### Instruction:
Rewrite everything from the first of the following lines down through the line containing "I will pos(22,114).", replacing "screenshot" with "image" and leaving all else unchanged. Return only those lines.

### Given records:
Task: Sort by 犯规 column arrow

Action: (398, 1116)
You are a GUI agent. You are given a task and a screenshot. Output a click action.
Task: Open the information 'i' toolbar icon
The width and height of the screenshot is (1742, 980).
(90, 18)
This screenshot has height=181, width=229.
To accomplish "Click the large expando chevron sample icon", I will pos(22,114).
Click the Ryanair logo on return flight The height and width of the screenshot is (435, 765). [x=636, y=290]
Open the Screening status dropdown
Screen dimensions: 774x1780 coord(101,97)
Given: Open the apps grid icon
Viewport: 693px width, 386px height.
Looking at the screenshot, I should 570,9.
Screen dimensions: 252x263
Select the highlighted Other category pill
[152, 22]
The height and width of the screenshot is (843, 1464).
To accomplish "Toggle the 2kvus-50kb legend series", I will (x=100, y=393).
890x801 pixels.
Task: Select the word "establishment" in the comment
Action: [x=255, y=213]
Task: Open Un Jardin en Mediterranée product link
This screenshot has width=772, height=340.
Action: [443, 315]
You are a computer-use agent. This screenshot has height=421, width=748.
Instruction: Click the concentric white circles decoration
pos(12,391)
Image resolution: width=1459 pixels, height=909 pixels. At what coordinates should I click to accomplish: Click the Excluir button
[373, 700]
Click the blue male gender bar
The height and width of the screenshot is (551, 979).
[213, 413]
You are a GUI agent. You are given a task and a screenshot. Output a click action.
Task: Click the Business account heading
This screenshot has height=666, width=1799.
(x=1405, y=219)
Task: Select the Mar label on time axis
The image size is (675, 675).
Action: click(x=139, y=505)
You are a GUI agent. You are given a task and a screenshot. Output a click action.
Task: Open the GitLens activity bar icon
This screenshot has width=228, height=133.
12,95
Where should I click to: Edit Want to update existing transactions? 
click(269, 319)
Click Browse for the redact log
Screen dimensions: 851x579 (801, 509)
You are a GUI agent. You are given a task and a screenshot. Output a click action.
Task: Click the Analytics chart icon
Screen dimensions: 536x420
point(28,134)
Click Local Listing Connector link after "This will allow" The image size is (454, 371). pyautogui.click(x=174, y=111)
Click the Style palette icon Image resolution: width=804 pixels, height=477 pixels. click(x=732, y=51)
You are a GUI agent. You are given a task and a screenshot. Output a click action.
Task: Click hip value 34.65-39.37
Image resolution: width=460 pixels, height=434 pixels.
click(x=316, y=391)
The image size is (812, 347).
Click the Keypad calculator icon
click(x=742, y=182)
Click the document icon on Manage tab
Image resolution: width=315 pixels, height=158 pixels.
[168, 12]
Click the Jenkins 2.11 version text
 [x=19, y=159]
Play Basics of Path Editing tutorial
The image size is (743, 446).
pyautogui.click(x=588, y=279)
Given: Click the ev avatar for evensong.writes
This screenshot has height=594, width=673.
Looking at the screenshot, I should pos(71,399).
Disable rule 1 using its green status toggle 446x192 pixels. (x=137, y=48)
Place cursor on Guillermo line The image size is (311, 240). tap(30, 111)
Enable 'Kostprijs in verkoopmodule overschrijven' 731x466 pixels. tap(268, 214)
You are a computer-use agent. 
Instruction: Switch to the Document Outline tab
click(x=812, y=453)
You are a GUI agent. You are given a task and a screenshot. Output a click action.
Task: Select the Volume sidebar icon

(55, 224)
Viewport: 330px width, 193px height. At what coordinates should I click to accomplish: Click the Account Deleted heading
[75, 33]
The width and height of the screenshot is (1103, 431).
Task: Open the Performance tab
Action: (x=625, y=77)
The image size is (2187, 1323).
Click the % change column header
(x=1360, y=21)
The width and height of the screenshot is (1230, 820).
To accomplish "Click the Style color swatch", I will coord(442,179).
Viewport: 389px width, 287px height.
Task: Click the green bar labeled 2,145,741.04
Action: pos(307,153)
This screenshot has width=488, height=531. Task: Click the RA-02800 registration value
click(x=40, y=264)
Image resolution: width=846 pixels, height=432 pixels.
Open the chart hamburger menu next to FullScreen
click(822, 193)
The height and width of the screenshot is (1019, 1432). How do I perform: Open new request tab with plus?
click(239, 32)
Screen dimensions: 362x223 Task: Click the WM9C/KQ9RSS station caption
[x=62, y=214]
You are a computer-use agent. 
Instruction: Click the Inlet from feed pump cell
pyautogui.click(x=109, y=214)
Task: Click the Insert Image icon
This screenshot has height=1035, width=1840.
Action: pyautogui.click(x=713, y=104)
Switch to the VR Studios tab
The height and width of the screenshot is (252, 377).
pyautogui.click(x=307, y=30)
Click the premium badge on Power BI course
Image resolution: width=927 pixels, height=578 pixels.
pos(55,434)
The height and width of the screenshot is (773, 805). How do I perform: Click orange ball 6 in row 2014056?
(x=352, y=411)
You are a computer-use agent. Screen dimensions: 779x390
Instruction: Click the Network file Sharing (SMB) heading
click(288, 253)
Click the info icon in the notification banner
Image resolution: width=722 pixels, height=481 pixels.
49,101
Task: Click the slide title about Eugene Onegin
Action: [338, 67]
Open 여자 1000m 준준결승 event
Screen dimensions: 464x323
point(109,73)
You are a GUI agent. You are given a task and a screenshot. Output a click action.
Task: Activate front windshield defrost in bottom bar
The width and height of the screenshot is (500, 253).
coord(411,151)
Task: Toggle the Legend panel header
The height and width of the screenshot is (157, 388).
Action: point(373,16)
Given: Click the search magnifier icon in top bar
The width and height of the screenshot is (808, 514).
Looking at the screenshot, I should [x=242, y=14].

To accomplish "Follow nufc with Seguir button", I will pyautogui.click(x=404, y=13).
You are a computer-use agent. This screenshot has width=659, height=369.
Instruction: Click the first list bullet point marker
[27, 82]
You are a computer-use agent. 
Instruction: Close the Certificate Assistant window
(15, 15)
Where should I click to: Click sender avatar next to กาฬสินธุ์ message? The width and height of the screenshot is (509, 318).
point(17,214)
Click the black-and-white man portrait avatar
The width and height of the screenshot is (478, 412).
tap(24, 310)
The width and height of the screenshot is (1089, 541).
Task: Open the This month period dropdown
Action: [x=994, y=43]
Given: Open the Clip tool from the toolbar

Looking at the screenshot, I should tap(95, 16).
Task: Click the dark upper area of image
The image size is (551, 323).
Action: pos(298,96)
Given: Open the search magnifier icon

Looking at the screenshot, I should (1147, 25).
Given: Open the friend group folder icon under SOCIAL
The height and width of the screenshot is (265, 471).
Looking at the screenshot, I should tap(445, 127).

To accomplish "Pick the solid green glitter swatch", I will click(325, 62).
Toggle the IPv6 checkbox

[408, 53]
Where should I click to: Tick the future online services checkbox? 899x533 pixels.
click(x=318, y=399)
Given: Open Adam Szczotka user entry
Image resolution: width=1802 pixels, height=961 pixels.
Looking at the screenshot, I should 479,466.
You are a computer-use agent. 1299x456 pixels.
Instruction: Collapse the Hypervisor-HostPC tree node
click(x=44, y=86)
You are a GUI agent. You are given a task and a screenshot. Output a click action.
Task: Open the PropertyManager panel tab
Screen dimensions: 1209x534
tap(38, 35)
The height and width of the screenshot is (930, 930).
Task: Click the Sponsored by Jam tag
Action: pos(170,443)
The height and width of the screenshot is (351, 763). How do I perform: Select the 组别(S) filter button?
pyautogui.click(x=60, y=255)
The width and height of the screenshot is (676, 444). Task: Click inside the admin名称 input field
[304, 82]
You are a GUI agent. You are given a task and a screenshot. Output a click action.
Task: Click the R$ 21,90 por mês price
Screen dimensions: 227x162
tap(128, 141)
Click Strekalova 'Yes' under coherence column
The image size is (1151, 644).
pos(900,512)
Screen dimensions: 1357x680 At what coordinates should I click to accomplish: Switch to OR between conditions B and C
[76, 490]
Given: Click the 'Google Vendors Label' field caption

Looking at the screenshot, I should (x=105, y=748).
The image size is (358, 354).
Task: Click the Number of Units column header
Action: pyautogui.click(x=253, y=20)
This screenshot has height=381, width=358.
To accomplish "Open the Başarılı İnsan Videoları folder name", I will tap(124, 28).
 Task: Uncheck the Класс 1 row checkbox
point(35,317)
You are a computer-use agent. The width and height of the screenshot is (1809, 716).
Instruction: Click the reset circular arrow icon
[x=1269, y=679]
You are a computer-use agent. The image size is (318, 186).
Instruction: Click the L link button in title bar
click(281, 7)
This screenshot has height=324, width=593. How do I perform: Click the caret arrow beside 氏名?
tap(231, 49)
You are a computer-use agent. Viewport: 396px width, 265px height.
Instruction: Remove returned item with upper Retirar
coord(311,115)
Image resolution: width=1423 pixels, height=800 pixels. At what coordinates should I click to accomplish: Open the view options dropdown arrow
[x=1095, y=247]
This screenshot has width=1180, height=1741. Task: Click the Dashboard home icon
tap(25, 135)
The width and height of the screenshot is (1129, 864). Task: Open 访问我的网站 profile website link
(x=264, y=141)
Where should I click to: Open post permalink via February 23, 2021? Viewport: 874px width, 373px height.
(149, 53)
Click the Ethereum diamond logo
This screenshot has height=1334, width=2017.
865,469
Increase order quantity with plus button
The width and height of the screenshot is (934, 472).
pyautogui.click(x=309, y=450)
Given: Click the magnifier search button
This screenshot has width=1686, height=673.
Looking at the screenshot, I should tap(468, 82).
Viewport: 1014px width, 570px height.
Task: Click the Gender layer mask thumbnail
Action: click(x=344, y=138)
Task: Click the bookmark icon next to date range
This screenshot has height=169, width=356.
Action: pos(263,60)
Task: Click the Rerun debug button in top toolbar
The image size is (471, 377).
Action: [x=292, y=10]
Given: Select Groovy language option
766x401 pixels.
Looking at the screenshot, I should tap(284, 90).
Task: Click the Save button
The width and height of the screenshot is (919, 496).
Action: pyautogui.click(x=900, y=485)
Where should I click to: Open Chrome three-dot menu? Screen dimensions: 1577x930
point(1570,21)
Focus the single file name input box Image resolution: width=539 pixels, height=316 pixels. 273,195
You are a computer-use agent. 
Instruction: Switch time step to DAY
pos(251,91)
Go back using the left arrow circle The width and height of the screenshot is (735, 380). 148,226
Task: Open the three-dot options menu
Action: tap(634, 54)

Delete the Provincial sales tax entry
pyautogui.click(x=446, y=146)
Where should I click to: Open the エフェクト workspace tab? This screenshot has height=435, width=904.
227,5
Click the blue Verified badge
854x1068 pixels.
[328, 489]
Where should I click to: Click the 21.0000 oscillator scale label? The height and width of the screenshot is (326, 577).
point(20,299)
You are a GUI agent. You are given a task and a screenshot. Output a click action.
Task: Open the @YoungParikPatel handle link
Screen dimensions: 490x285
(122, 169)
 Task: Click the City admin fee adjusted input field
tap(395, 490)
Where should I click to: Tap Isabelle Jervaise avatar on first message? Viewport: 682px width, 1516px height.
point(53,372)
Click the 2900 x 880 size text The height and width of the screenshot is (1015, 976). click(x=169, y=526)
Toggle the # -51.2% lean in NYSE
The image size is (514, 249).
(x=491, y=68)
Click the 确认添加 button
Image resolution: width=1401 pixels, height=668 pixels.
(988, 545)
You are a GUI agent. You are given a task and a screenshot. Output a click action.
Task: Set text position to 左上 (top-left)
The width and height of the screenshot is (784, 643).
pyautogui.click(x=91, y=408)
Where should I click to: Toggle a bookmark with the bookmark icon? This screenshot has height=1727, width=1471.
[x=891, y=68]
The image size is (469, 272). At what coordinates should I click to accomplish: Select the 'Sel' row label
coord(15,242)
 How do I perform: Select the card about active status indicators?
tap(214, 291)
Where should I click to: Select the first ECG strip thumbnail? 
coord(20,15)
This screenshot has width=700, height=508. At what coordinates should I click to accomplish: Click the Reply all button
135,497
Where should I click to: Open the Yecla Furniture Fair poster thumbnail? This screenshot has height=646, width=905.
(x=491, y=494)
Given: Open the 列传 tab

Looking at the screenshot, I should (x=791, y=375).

### Response:
Task: Sort by 犯规 column arrow

Action: (398, 1116)
You are a GUI agent. You are given a task and a image. Output a click action.
Task: Open the information 'i' toolbar icon
The width and height of the image is (1742, 980).
(90, 18)
This image has height=181, width=229.
To accomplish "Click the large expando chevron sample icon", I will pos(22,114).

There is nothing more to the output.